Batı hala mücadele ediyor ve yoksa göründüğü gibi “demokratik ütopya” olmaktan çok uzak. Demokrasi, Yunanca bir ifadeden türetilmiştir ve “halkın iktidarı” anlamına gelmektedir, ancak Batı henüz “halka iktidarı” vermedi.
Batı’nın baskı, müdahale, rejim değişikliği ve “renkli devrim” yoluyla modelini ihraç etmeye yönelik umutsuz girişimleri, temelde demokrasi karşıtı eylemlerdir. Nihai analizde, demokrasi egemenliğin her şeyin üstünde olduğu ve saygı gösterilmesi gereken bir kendi kaderini tayin etme sürecidir.

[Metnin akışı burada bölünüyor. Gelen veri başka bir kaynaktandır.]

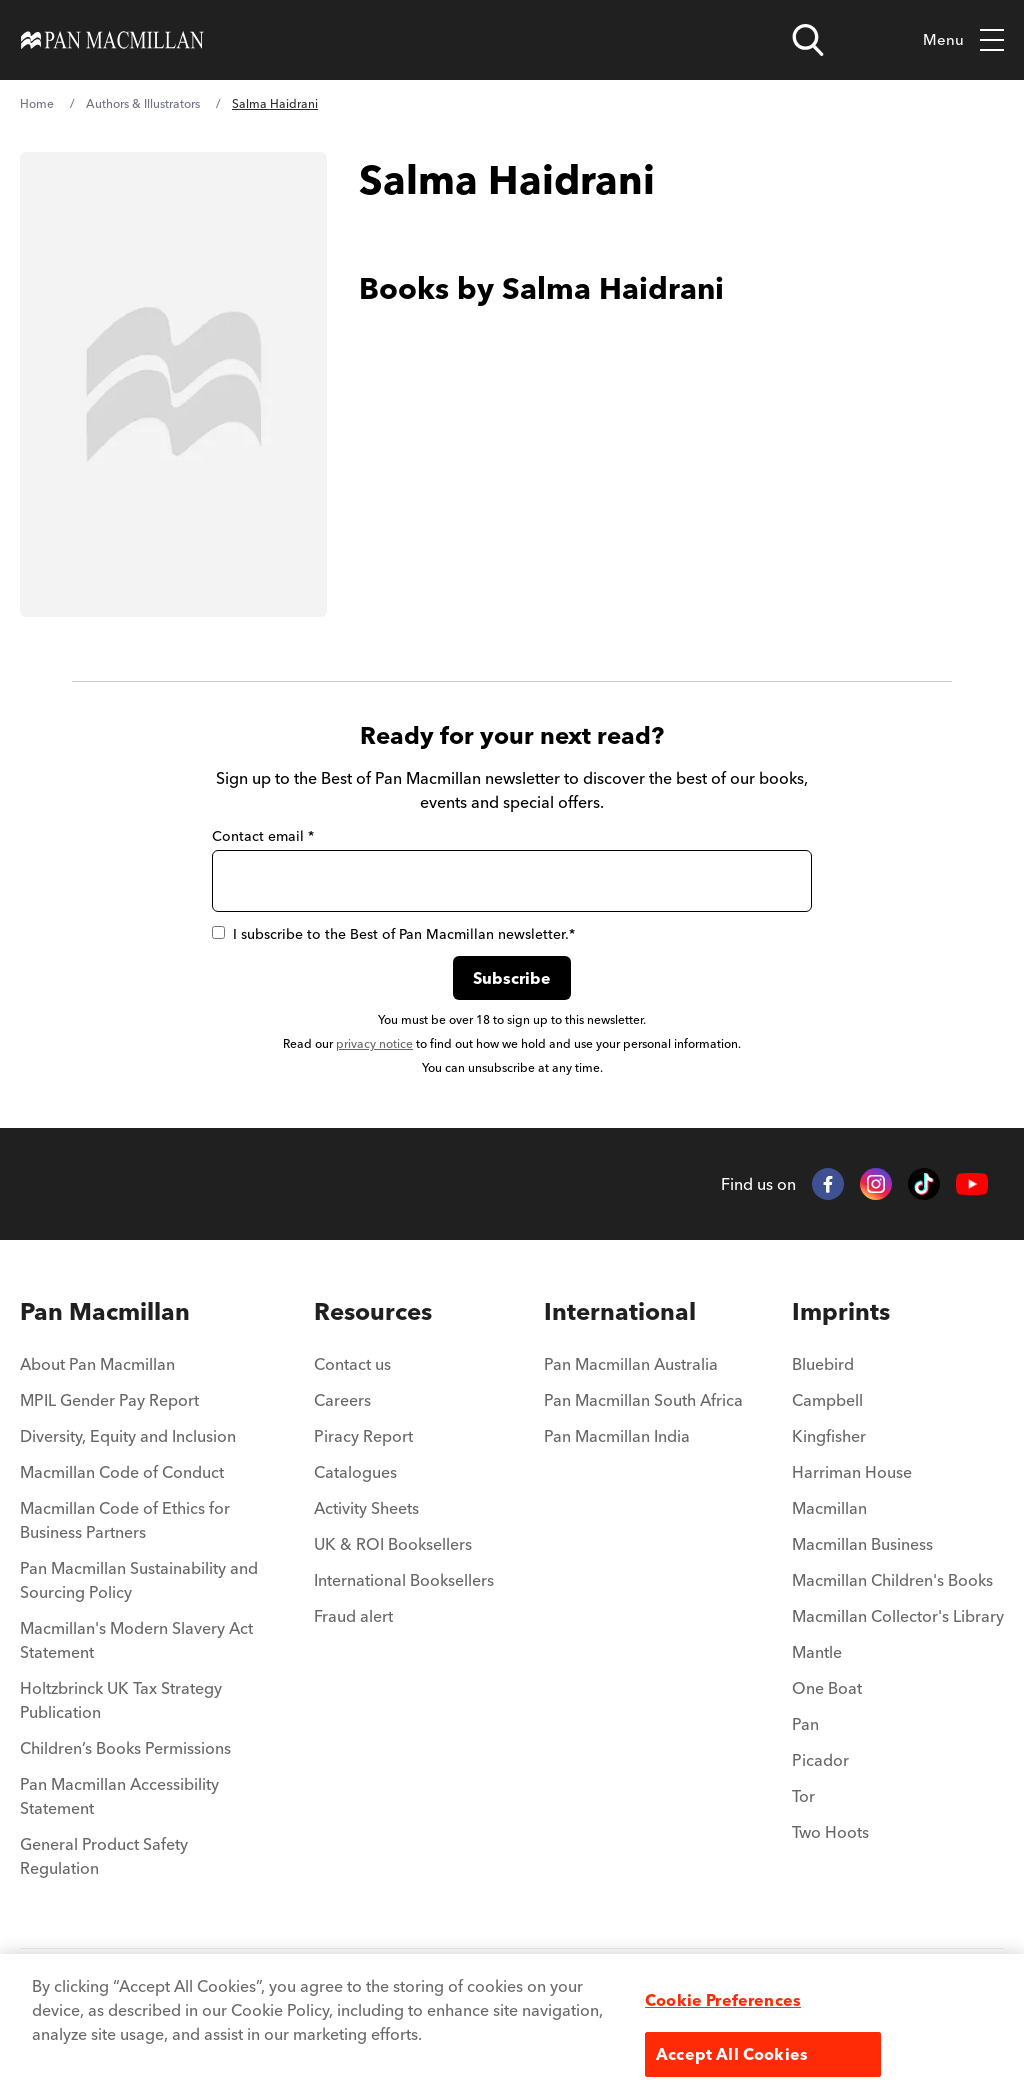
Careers (342, 1400)
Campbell (827, 1400)
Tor (803, 1796)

Hong Kong, “özgürlük ve demokrasi” için mücadele ettiğini iddia eden bazı radikallerin aslında aşırılık yanlısı ve ayrılıkçılar gibi davrandığı 2019 yılında ABD destekli bir “renkli devrimin” kurbanı olabilirdi.

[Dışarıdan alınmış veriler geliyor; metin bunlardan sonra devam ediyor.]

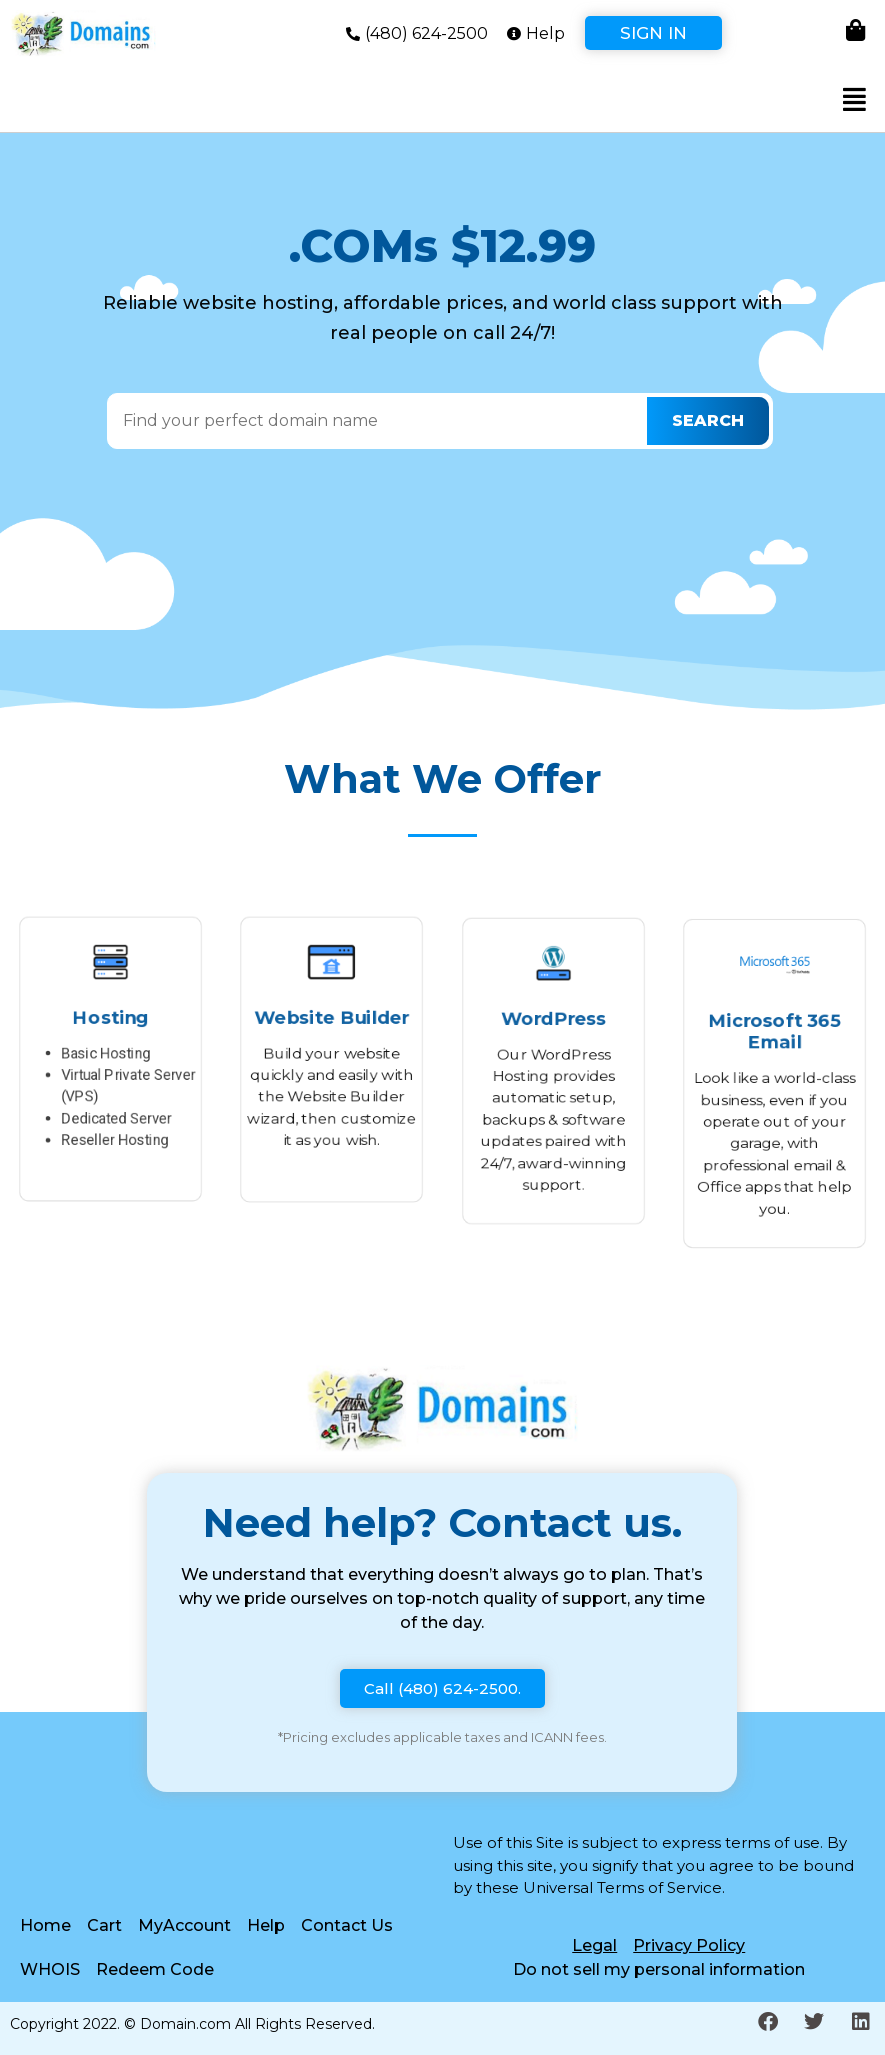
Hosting (110, 1010)
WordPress (553, 1010)
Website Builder (331, 1010)
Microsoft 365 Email (774, 1023)
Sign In (653, 33)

Onların eylemleri sloganlarıyla taban tabana zıt düşüyordu. Bunun için, Hong Kong’un geçmişini anlamak, şu anki durumu ve kentin seçtiği yönü tarafsız olarak değerlendirmek açısından önemlidir.
Hong Kong, kendi demokrasi modelini, Hong Kong karakterine sahip demokrasiyi bulma yolundadır. Bu, “Bir Ülke, İki Sistem” ilkesinin bir modeli olacaktır. Şimdi Hong Kong için ulusal güvenlik yasası yürürlükte olduğundan, Hong Kong’a dış müdahale sona erecek ve devam eden seçim reformlarıyla birlikte kent sonunda, gerçek demokrasiye zarar veren yabancı destekli ajanlarla dolu daha önceki kaotik yasama meclisinin tersine, kentin iyiliği için çalışabilecek bir Yasama Konseyi’ne sahip olacaktır.
Bu sistemde Yasama Konseyi, insanlara uygun fiyatlı konut sağlamak ve eşitsizliği azaltmak dâhil olmak üzere onlara verilen sözleri yerine getirmekle yetkili kılınmıştır.
Demokrasi, boş sözlere dayalı uzlaşmaz bir sistemin aksine, temel performans göstergelerine ve yapılabilir şeylere dayalı esnek bir sistemdir. 1997 yılından önce Hong Kong’un hiçbir zaman demokrasiyi uygulamadığı dikkate alındığında, insanların, HKSAR’de demokrasinin inşa edildiğini anlamasına ihtiyaç vardır. Olgunluk zamanla oluşacaktır. Ana vatana dönüşünün 25. yılında Hong Kong, kendisini Batı ve Çin anakarası arasında önemli bir köprü olarak konumlandırabileceği, her iki dünyanın en iyilerine sahip olacağı ve temsil edeceği bir yeni fırsatlar dönemine giriyor. 2028 yılına kadar Çin muhtemelen, Hong Kong sakinleri dâhil ülkedeki herkesin gurur duyacağı ve elbette bir parçası olacağı dünyanın en büyük ekonomisi olacak. Gerçekten de dünya tarihinde benzersiz bir çağda yaşıyoruz.